As we stated last quarter’s commentary, “we continue to underweight both domestic and international fixed income in our portfolios, as we think that interest rates will likely normalize over the coming years as the Federal Reserve removes liquidity from the markets. This normalization should benefit less interest rate sensitive investments as rates rise. Within the space, we favor credit focused managers with shorter duration (less interest rate sensitive) portfolios. Additionally, we like managers who have the flexibility to hedge risk within their portfolio as rates can be volatile and are not likely to rise in a linear fashion. This includes investment strategies that can tactically invest in less risky bonds such as Treasuries and Agency MBS and managers who can actively short (sell) high-risk areas of the market when they see fit.“
Commodities as a group used much of the second quarter to digest the gains seen during Q1. The Dow Jones UBS Commodity Index finished the quarter up a mere .08%. During Q2, the attention of many investors was turned away from commodities and back towards equities as they continued their march higher. A few notable exceptions included copper and silver, which finished the quarter up 6.42% and 4.51% respectively. Agriculture related commodities, one of the strongest groups during the first quarter, struggled to maintain its positive momentum and finished Q2 down 2.82%.
As we noted in our Q1 commentary, inflationary data continues to be non-supportive of commodity price increases. This chart, which we recently featured on our website, shows that inflation has been relatively muted since late 2009. Commodities tend to perform well during inflationary periods as investors use them in hopes of protecting the purchasing power of their portfolios. As central banks around the world continue to provide liquidity through loose monetary policy, we see the long-term risk of inflation appearing as a real threat and see commodity related investments as a potential hedge.
First Trust recently noted in a research briefing that commodities tend outperform both stocks and bonds during the second half of business cycle expansions. Fidelity Investments estimates that we are currently near the midpoint of the current business cycle which would indicate that now may be a good time to consider allocating to commodity related investments.
We currently have minimal assets directly invested in commodities or commodity related investments, but plan to add them to many of our portfolios in the near future.

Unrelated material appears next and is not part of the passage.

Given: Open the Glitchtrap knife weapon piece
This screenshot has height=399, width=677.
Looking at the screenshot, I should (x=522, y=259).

We believe the risk of inflation appearing in the next few years is a real threat and that commodities will provide a meaningful hedge. Lastly, continued global expansion should be supportive of many commodity prices as demand increases and supply is finite.

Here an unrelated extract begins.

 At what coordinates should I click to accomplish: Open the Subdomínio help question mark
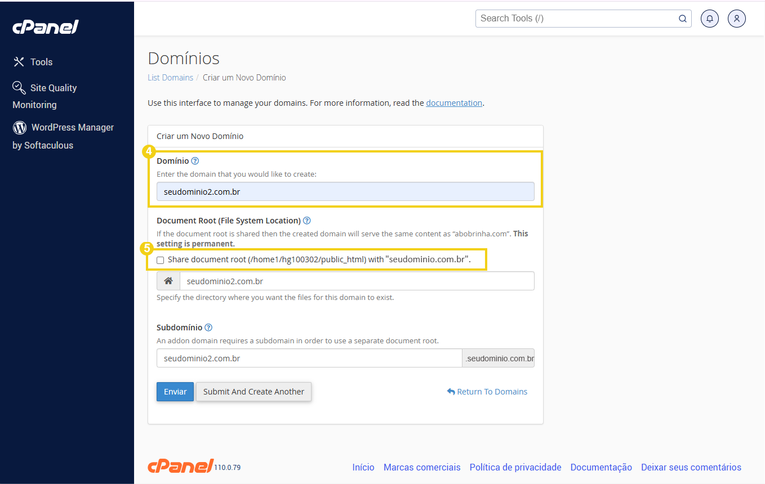tap(208, 327)
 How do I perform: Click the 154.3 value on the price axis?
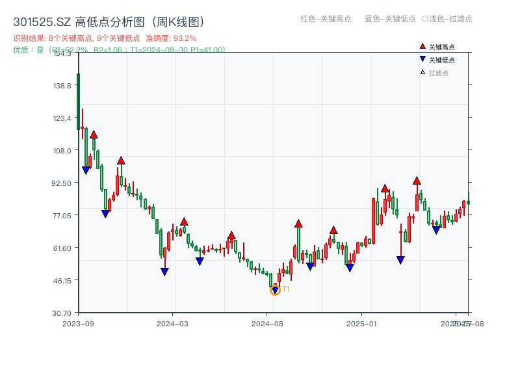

Our positive long-term view of the US and global economy remains intact. The majority of economic data being released still points towards global expansion, and the loose monetary policy utilized by many central banks encourages and supports this growth. Equities are still atop our list of highest conviction ideas, with developed international and emerging market equities possessing the most attractive valuations. Although fixed income has rallied so far this year, we firmly believe that rates will rise in the future and plan to keep an underweight allocation. Lastly, commodities are starting to slowly garner investor attention and offer access to an uncorrelated asset class that has historically performed well around this point in the business cycle.